Apple has shown some interest in acquiring companies in this sector before. It paid $356M for AuthenTec in 2012, but I suspect this was mainly for its NFC and fingerprint-sensing technology, not its computer and mobile security offerings. Nonetheless, that technology still is held within Apple. The company also recently announced the acquisition of LegbaCore in November 2015, a firmware security consultancy firm. Details remain thin, but this acquisition was likely done to acquire talent in fleshing out security offerings given the company's prior work. A team at LegbaCore built Thunderstrike 2, the first worm that was able to infect Mac computers at the firmware level, which makes the malware highly difficult to remove from infected computers.
While many publicly-traded data security firms are not profitable, in many cases, this is an issue of scale. From a business model perspective, security is now in the industry shakeout stage. As growth rates start to moderate, we will enter the "survival of the fittest" portion of the business cycle. Competition is intense and some businesses will exit the market. This is the prime time for AAPL to make some targeted purchases in the market by being a leading consolidator: Buy the cream of the crop, consolidate operations into a strong suite of product offerings and push out the rest of the competition. This business strategy isn't foreign to Apple.

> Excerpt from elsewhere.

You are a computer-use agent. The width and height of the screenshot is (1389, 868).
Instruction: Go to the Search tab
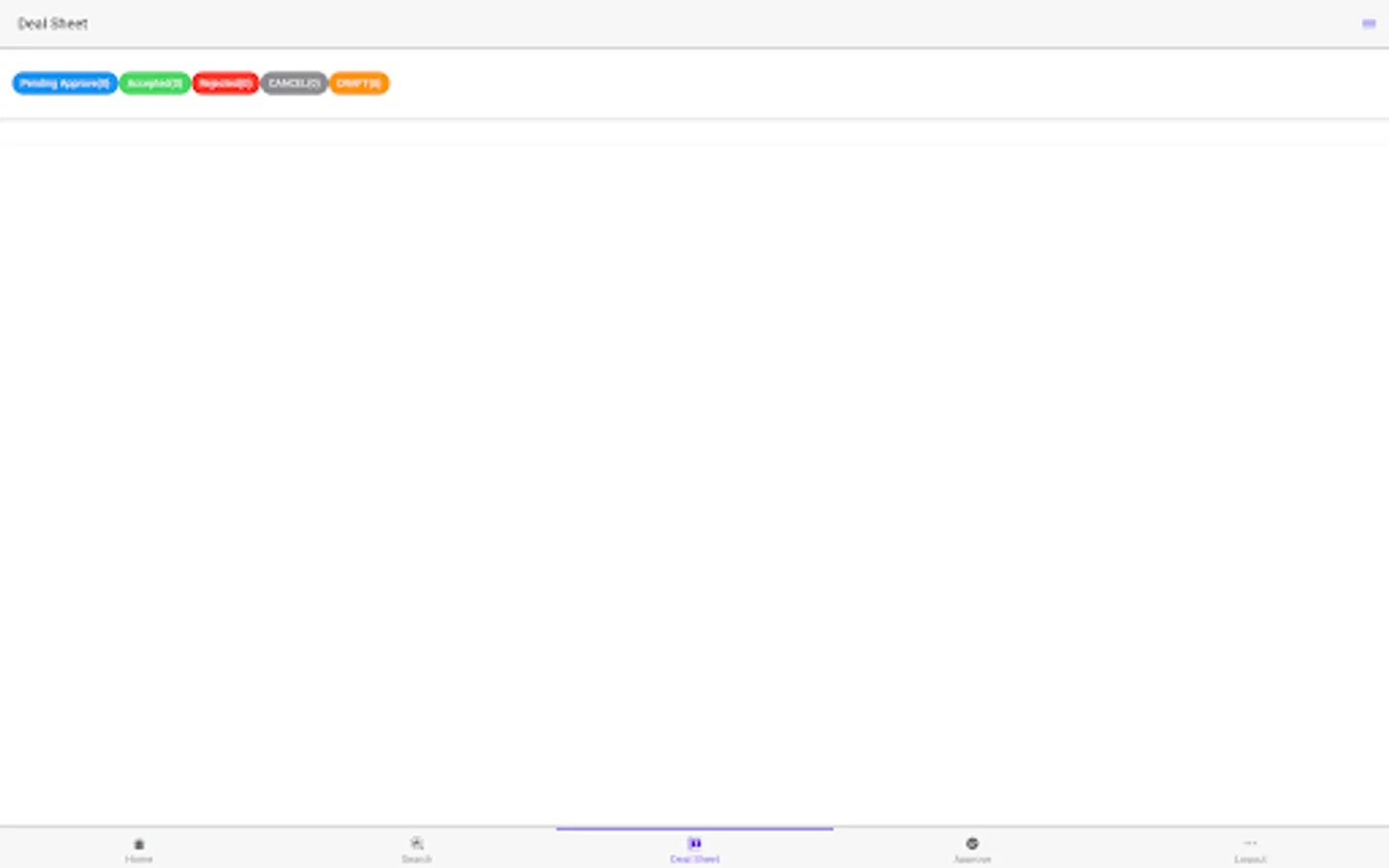(x=416, y=851)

This is a multi-billion-dollar industry that Apple has not really targeted, and we are now at a great position in the business cycle for the company to make some moves in the space. I've always been one that advocated for companies to not lose focus of their core product and vision. I don't believe a move into security would hurt Apple in the long term or spread company assets too thin. An Apple expansion into the data/cybersecurity space would in fact be complementary to its current business lines. Enterprise clients are just as valuable for Apple to win over with its product offerings. A stronger, more visible security offering could help boost sales of its core products while also contributing to the bottom line. The current situation with the U.S. Government just makes the timing all the better as the case plays out over the coming months.
"Peak iPhone" is a tiring argument, but it is one that needs to be had. Sales growth among consumers is slowing, but as the slow-moving corporate world continues to come around to mobile devices, Apple can and should expand its product offerings beyond fit and function to attract enterprise clients. Expansion into security is a perfect means of doing that, and the timing couldn't be better.
Disclosure: I am/we are long AAPL.
I wrote this article myself, and it expresses my own opinions. I am not receiving compensation for it (other than from Seeking Alpha). I have no business relationship with any company whose stock is mentioned in this article.